**Do this**
Retype the part of the records that opens with the line containing "What do you see at coordinates (803, 620)" and closes with the line containing "coordinates (1433, 800).", keeping every line unchanged.

**Material provided**
━━━━

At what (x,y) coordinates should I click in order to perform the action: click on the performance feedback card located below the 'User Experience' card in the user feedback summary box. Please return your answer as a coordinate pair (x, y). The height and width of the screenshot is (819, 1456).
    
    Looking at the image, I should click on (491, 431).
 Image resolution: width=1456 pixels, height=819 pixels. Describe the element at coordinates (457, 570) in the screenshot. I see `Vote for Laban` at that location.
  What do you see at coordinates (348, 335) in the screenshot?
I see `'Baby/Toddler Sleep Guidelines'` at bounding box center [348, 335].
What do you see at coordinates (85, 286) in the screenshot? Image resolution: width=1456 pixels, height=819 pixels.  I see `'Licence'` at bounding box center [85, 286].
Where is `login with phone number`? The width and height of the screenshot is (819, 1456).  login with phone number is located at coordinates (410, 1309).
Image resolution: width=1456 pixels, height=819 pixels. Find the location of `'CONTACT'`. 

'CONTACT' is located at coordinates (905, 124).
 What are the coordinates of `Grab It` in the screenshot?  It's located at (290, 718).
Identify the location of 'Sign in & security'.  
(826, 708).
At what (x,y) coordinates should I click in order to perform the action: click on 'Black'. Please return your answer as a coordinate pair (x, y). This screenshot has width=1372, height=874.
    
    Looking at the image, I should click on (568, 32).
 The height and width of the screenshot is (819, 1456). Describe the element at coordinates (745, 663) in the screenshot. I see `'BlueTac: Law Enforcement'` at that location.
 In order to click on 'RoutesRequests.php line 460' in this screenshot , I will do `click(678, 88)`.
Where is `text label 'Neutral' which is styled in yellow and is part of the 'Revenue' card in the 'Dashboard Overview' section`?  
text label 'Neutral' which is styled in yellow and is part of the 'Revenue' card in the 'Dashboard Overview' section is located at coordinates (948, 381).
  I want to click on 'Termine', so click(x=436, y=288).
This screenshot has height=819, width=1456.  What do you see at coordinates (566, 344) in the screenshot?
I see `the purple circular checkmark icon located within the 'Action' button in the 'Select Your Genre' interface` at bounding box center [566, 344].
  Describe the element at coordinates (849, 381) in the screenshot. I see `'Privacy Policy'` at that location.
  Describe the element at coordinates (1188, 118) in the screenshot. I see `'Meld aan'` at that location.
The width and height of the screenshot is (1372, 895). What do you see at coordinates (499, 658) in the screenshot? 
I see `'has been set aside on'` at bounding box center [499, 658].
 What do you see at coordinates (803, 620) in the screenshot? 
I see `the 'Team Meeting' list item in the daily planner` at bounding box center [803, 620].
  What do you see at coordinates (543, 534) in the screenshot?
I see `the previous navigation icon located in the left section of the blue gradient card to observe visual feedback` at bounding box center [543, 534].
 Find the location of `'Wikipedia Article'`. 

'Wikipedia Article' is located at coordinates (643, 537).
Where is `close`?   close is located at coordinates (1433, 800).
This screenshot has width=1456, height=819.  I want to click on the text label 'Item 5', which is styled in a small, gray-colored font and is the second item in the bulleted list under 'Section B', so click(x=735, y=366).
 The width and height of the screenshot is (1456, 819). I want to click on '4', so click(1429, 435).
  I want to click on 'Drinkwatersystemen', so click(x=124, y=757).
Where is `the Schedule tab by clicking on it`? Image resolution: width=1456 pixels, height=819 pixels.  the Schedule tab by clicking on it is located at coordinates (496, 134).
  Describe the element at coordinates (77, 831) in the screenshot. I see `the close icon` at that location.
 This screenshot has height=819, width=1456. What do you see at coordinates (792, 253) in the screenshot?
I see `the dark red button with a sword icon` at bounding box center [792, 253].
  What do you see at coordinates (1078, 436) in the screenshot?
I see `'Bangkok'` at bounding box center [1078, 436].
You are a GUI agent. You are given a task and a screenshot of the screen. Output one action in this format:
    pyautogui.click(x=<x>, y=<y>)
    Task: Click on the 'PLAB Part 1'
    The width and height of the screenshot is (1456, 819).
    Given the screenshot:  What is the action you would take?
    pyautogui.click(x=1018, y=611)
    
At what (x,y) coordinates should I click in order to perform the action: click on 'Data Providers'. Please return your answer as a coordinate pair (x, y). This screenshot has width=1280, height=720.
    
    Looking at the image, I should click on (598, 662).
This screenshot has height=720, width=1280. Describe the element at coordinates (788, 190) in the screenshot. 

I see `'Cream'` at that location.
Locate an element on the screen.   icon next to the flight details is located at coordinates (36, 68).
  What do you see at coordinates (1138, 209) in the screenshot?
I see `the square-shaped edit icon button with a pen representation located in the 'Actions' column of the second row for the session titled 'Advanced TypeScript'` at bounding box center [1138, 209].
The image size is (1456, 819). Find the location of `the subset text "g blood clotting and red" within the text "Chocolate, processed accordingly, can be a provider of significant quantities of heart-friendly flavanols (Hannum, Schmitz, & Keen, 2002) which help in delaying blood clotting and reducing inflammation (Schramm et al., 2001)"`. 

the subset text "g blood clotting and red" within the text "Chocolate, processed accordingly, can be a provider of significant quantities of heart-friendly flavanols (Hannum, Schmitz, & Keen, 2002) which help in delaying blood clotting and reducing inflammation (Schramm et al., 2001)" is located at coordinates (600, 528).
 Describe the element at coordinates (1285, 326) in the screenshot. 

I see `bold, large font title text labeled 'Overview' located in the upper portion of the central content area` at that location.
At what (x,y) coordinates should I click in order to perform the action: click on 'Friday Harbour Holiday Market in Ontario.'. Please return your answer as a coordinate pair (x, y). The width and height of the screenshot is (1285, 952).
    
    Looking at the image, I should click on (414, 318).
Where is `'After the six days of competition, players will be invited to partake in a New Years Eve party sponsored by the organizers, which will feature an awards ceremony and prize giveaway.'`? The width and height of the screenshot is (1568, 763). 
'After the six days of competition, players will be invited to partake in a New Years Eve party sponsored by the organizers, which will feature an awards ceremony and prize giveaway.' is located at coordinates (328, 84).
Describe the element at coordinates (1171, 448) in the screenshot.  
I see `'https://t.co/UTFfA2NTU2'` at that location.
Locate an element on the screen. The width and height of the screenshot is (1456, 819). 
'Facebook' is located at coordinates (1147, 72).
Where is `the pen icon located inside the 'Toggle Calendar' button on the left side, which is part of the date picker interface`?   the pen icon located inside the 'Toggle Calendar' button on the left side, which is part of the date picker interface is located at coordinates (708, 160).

━━━━

**Solution**
 What do you see at coordinates (803, 620) in the screenshot? 
I see `the 'Team Meeting' list item in the daily planner` at bounding box center [803, 620].
  What do you see at coordinates (543, 534) in the screenshot?
I see `the previous navigation icon located in the left section of the blue gradient card to observe visual feedback` at bounding box center [543, 534].
 Find the location of `'Wikipedia Article'`. 

'Wikipedia Article' is located at coordinates (643, 537).
Where is `close`?   close is located at coordinates (1433, 800).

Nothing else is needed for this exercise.